Types of placentation;
Marginal: gynoecium is monocarpellary and unilocular; placenta bearing the ovules in a row develops along the junction of the two margins of the folded carpel, inner to the ovary wall e.g. pea, gram.
Parietal: ovary is compound formed by the fusion of two or more carpels with their adjacent margins. Carpels are united to form only one chamber. Placentae are seen on the inner surface of the ovary, at the junctions of the carpels, sometimes the unilocular ovary is found to be divided by the development of a false septum called as replum e.g. mustard, cucumber.
Axile: gynoecium is polycarpellary syncarpous, ovary is many chambered and the number of chambers corresponds to the number of carpels. The walls of the carpels in the centre of the ovary are united to form an axis, which bears the placentae e.g. China rose, tomato, Bhindi.

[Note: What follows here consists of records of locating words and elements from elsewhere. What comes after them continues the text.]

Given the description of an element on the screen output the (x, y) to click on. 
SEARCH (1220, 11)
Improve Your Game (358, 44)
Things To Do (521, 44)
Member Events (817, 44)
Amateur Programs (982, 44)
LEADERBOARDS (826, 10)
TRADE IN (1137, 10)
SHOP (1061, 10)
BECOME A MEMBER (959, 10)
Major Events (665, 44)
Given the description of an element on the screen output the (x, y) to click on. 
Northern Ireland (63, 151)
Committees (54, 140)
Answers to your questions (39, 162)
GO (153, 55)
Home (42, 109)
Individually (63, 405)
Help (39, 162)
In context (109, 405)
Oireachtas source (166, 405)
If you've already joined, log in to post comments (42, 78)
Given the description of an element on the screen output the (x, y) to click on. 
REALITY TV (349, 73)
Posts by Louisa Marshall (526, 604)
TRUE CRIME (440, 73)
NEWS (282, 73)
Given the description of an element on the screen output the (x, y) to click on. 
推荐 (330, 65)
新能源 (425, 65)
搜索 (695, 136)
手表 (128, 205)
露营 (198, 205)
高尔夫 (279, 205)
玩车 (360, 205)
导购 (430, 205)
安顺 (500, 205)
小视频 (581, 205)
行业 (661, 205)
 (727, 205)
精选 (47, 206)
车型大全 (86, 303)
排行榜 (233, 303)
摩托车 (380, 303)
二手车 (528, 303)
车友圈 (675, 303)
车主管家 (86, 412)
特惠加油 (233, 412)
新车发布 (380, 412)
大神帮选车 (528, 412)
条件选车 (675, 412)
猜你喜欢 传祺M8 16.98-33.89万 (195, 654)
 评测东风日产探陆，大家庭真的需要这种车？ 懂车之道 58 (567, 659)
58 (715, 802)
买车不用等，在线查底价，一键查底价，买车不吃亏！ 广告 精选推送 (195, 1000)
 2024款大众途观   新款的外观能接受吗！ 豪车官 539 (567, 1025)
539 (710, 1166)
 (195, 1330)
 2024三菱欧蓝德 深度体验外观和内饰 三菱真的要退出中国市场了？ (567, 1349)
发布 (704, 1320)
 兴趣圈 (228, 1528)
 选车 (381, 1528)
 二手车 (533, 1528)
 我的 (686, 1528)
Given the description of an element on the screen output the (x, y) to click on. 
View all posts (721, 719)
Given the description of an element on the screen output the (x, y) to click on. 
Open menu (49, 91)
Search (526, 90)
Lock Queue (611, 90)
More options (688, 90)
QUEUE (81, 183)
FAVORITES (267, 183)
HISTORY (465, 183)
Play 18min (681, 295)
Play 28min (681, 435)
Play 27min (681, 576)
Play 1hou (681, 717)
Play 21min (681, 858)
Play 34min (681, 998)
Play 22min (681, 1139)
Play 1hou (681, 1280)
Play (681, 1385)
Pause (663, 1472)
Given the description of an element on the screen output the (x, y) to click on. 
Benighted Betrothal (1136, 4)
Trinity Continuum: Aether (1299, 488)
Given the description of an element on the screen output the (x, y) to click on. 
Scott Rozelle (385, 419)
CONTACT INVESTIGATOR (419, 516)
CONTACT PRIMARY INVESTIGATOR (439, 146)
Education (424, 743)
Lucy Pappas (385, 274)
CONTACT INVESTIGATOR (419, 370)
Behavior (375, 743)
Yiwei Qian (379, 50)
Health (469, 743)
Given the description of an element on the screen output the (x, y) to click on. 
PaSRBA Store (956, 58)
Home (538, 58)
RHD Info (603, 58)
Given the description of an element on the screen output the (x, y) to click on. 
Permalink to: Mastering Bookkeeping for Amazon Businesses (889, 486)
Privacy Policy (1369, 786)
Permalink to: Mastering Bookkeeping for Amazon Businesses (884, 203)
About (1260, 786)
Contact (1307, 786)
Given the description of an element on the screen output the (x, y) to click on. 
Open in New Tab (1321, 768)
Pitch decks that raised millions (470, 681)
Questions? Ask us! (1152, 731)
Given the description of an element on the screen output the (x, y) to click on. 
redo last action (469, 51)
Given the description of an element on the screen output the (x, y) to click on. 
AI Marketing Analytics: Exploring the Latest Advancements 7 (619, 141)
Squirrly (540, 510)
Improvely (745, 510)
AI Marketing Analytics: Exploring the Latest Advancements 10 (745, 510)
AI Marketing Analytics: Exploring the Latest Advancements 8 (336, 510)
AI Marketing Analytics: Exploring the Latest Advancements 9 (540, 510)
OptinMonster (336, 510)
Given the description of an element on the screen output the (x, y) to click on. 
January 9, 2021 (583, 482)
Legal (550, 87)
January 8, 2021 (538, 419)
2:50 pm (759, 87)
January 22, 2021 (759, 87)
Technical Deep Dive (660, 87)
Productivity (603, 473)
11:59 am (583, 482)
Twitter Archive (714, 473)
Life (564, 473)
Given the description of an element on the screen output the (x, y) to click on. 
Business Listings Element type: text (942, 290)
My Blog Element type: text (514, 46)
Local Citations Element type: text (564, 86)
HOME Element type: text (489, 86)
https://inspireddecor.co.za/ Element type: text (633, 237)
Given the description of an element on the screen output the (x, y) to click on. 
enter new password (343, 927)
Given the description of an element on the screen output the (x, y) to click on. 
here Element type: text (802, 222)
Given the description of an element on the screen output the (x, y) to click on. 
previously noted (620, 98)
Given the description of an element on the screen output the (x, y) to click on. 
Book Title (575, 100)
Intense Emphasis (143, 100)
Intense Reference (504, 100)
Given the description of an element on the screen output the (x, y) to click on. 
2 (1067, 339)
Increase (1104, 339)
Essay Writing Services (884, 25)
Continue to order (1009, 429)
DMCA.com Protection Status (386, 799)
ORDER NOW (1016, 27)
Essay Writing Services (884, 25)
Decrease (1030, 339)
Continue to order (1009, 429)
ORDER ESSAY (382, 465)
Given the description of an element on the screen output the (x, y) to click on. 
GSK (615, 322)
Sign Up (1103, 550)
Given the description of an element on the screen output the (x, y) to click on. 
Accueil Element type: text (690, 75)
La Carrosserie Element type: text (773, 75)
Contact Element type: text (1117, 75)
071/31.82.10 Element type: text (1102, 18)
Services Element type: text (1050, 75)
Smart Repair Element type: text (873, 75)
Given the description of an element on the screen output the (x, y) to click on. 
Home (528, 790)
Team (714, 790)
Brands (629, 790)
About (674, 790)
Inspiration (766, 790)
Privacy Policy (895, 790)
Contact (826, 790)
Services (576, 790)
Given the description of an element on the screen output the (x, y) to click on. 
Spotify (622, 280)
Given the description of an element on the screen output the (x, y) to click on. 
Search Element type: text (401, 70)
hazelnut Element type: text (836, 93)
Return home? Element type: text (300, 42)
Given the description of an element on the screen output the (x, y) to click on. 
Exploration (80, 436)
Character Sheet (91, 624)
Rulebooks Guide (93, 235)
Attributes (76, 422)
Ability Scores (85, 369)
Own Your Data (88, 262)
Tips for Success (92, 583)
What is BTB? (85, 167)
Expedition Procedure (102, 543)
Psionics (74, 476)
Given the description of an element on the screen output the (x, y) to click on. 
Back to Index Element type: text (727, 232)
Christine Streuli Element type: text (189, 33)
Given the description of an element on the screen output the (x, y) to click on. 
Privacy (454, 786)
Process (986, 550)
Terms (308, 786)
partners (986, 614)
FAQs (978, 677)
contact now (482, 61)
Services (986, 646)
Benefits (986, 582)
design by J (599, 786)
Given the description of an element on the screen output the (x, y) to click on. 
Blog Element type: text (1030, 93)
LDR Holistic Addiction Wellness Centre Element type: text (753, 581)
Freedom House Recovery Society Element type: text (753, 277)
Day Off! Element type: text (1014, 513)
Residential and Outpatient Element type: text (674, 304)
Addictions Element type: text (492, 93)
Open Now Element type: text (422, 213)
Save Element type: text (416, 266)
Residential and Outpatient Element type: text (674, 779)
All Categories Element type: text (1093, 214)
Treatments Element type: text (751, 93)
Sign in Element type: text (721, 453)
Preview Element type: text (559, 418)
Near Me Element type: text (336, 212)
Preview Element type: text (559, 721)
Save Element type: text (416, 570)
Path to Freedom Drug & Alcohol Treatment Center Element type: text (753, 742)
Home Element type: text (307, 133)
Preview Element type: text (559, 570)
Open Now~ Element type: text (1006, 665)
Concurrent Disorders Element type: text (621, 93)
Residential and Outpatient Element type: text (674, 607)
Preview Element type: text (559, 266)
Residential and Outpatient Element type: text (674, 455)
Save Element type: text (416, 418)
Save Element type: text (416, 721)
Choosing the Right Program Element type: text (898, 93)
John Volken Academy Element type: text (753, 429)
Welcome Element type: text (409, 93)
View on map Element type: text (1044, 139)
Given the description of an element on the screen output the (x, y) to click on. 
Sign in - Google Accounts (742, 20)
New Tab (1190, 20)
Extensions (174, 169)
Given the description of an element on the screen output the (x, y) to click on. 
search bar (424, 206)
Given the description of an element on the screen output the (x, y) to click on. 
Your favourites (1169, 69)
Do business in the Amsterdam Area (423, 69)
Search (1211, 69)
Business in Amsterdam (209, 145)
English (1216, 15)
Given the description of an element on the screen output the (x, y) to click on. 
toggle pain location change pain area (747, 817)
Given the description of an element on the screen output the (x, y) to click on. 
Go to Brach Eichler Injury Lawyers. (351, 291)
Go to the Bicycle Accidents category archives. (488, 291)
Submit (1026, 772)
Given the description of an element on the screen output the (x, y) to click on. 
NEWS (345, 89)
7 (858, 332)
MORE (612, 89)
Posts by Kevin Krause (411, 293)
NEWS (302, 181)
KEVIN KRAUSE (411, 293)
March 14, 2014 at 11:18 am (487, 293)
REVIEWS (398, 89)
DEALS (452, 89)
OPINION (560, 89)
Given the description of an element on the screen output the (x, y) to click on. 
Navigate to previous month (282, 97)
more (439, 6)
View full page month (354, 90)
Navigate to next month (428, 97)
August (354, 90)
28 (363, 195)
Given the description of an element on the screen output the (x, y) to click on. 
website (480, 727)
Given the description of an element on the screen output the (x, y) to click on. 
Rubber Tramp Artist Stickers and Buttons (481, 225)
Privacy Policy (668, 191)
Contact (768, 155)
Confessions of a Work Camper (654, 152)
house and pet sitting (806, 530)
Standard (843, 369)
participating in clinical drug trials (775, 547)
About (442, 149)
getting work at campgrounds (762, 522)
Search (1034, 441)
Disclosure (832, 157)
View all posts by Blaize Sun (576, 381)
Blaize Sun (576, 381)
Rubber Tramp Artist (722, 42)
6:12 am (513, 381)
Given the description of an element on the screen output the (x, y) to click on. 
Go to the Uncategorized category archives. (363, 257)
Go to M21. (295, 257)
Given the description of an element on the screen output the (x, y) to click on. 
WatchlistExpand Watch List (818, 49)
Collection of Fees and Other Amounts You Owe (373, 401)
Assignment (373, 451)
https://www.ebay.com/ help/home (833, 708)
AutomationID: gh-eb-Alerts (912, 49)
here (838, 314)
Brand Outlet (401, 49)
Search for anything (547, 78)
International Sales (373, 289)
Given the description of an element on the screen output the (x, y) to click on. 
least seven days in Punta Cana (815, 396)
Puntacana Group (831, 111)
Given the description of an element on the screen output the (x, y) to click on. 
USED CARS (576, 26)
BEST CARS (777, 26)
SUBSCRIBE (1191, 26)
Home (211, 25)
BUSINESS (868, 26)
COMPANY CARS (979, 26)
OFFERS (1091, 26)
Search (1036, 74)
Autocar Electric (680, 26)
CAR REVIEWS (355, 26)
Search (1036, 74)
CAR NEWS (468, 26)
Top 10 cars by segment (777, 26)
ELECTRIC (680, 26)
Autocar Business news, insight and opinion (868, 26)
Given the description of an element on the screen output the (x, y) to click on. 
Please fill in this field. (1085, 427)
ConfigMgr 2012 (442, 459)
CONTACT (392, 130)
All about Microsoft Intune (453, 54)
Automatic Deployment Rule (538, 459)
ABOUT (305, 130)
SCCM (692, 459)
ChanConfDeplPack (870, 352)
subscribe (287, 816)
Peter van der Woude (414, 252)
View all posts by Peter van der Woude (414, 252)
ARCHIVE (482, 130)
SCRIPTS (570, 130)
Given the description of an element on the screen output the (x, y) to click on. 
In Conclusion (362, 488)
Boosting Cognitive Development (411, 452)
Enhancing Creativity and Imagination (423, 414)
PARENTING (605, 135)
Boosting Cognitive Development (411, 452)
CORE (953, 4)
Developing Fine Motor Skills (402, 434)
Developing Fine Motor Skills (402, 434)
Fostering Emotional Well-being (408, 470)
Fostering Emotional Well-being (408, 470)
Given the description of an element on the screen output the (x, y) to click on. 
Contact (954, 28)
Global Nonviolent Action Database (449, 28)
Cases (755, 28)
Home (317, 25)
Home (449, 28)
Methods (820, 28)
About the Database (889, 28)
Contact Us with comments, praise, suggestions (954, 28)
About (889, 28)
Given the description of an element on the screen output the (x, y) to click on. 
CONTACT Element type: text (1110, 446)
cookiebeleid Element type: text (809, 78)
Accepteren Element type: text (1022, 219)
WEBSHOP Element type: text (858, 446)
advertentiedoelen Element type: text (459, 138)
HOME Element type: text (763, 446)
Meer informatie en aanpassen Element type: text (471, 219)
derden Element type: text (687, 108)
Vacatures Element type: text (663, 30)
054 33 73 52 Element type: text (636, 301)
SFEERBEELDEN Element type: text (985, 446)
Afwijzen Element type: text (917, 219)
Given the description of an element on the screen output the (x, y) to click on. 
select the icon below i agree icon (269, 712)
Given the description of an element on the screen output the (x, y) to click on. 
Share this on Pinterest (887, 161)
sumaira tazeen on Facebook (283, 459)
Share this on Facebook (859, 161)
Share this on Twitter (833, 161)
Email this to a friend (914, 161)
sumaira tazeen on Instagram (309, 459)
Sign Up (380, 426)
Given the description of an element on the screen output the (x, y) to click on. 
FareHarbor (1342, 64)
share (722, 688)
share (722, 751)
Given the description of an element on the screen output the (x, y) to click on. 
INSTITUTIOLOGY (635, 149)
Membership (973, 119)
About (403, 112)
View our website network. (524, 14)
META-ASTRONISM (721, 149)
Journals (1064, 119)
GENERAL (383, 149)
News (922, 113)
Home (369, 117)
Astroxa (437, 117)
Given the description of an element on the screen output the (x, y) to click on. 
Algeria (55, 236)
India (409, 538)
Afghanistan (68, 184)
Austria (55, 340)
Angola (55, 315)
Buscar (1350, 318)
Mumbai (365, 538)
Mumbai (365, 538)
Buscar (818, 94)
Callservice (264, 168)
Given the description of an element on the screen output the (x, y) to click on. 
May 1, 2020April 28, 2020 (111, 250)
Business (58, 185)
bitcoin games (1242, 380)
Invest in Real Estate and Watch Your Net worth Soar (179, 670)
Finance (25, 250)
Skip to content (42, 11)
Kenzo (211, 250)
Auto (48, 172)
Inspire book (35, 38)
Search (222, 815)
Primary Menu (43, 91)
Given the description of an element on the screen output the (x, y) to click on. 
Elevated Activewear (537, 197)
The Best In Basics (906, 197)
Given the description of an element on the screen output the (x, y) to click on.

Free central: similar to axile placentation but ovary is one chambered, gynoecium is syncarpous and polycarpellary but unilocular as septae are absent. In the central part the placenta bears many ovules e.g. Dianthus, Primula.
Basal: The ovary is unilocular and the placentae bearing a single ovule develop at the base of the ovary e.g. sunflower.
Superficial: gynoecium is polycarpellary syncarpous and multilocular as in axile placentation in which entire inner walls of chambers are lined with placental tissue so that ovules develop all around e.g. water lily (Nymphaea).